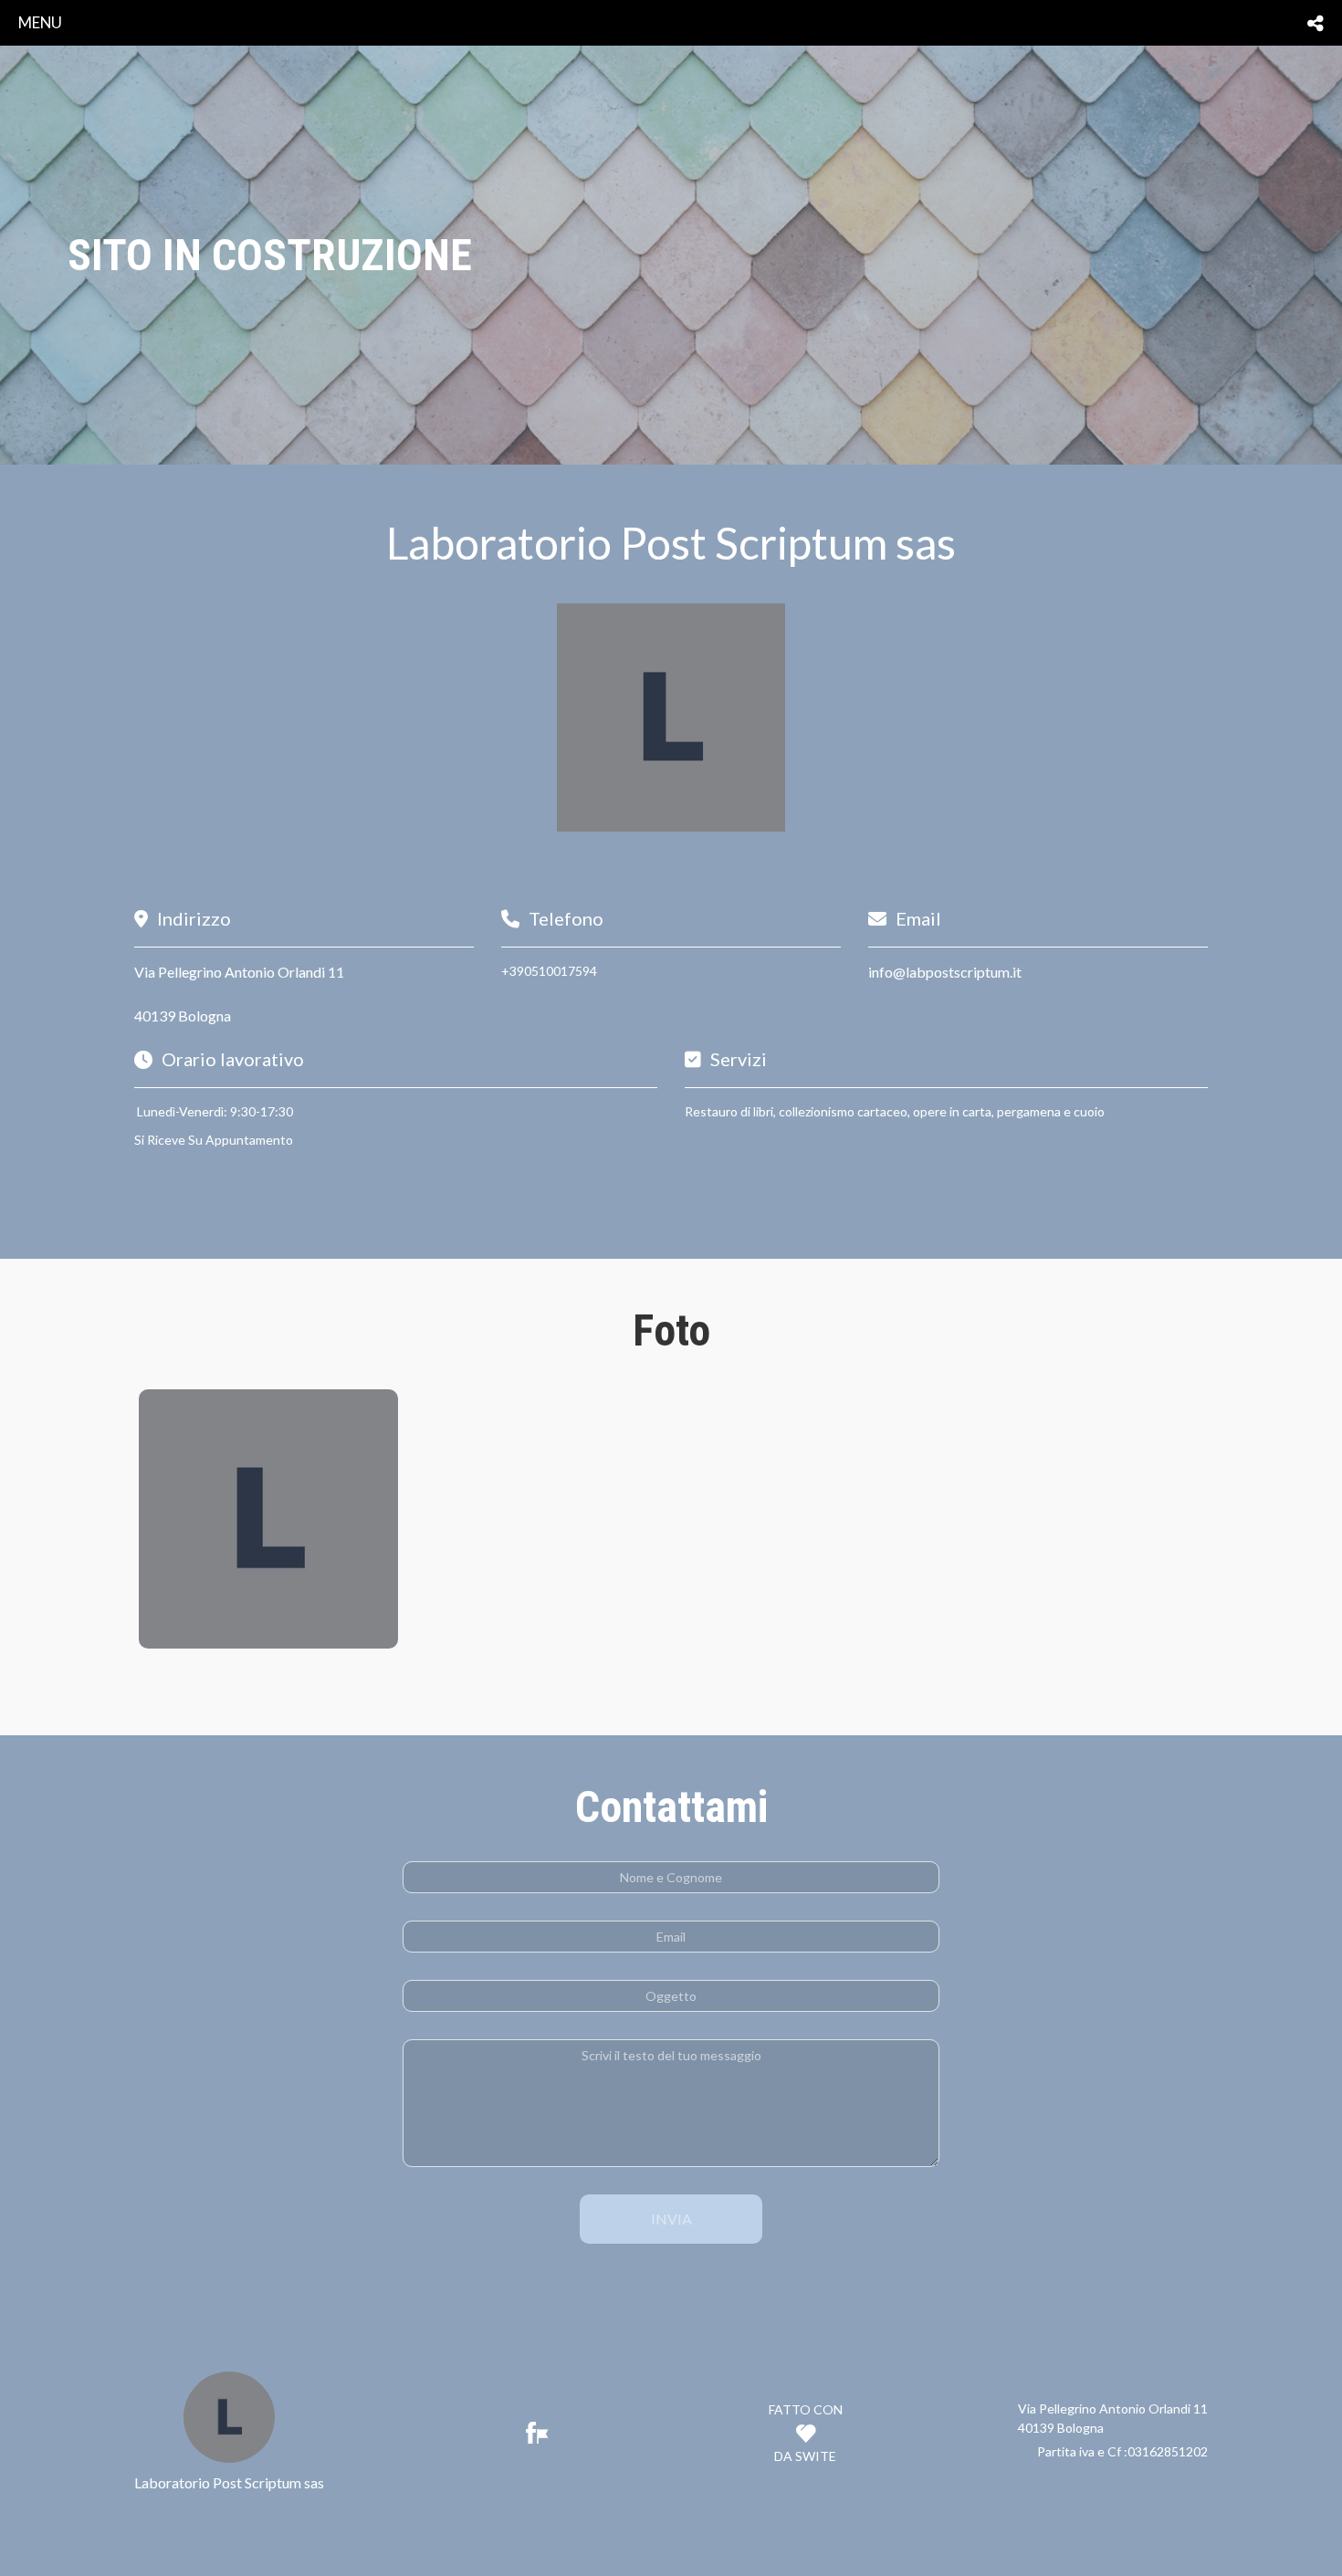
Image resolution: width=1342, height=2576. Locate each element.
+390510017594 (549, 971)
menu (40, 22)
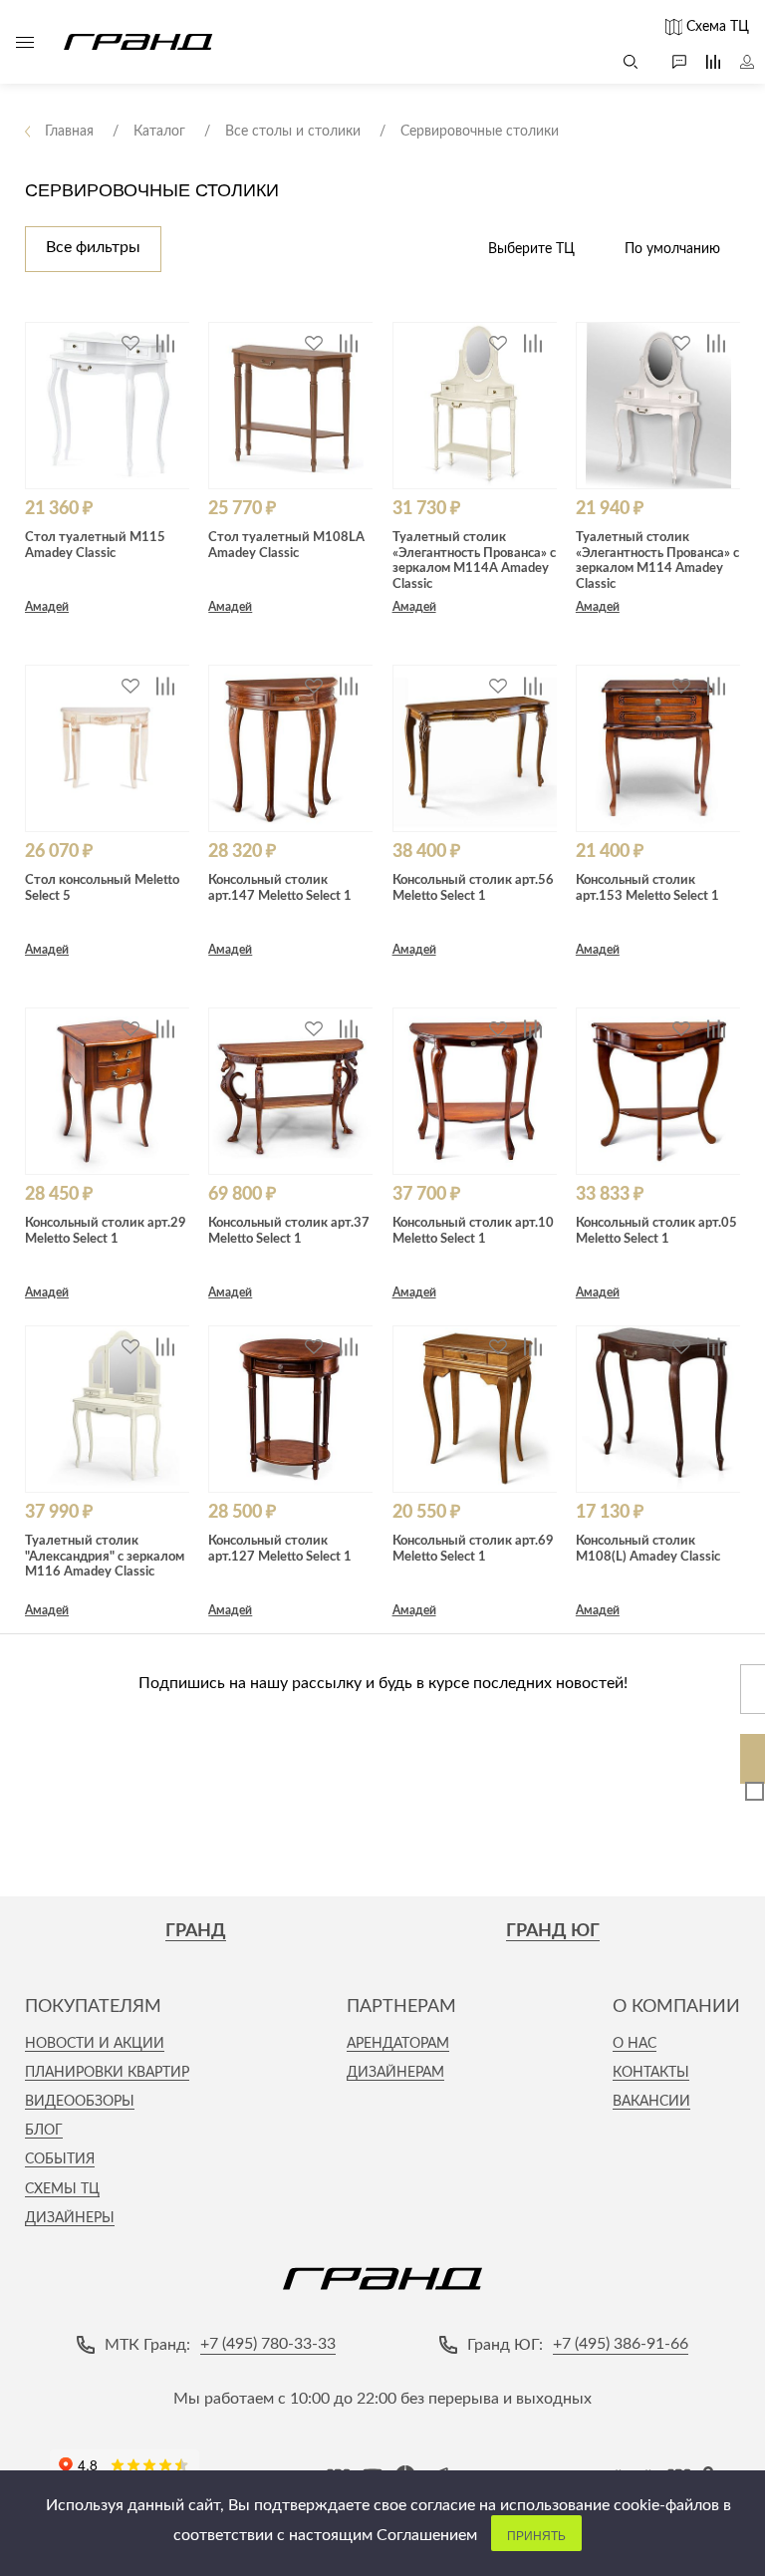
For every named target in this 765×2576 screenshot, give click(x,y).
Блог (44, 2131)
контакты (651, 2073)
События (60, 2159)
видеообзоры (79, 2102)
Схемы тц (62, 2189)
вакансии (651, 2102)
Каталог (25, 42)
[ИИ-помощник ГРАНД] (669, 62)
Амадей (47, 607)
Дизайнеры (70, 2218)
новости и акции (94, 2044)
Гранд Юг (553, 1931)
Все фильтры (93, 247)
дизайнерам (395, 2073)
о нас (634, 2044)
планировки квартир (107, 2073)
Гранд (195, 1931)
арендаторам (398, 2044)
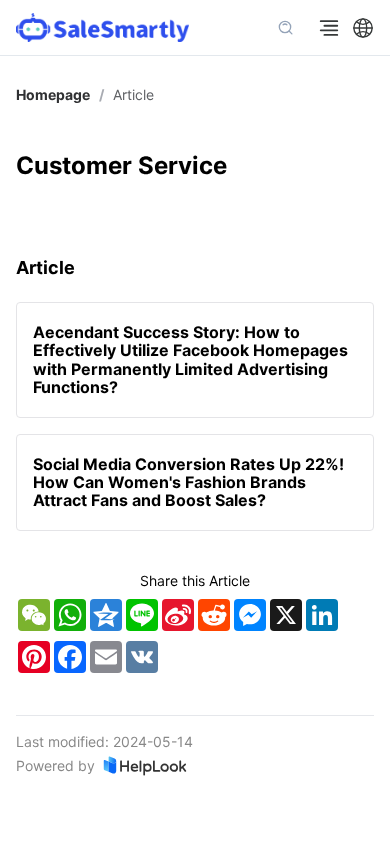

☆ ☆ ☆ ☆ ☆

→ **Assignment**:
Exactly the lines running from the one with "Амадей (47, 607)" through the end of the listing above must be output, both ends included. No pictures belong in the output.

→ **Written response**:
Амадей (47, 607)
Дизайнеры (70, 2218)
новости и акции (94, 2044)
Гранд Юг (553, 1931)
Все фильтры (93, 247)
дизайнерам (395, 2073)
о нас (634, 2044)
планировки квартир (107, 2073)
Гранд (195, 1931)
арендаторам (398, 2044)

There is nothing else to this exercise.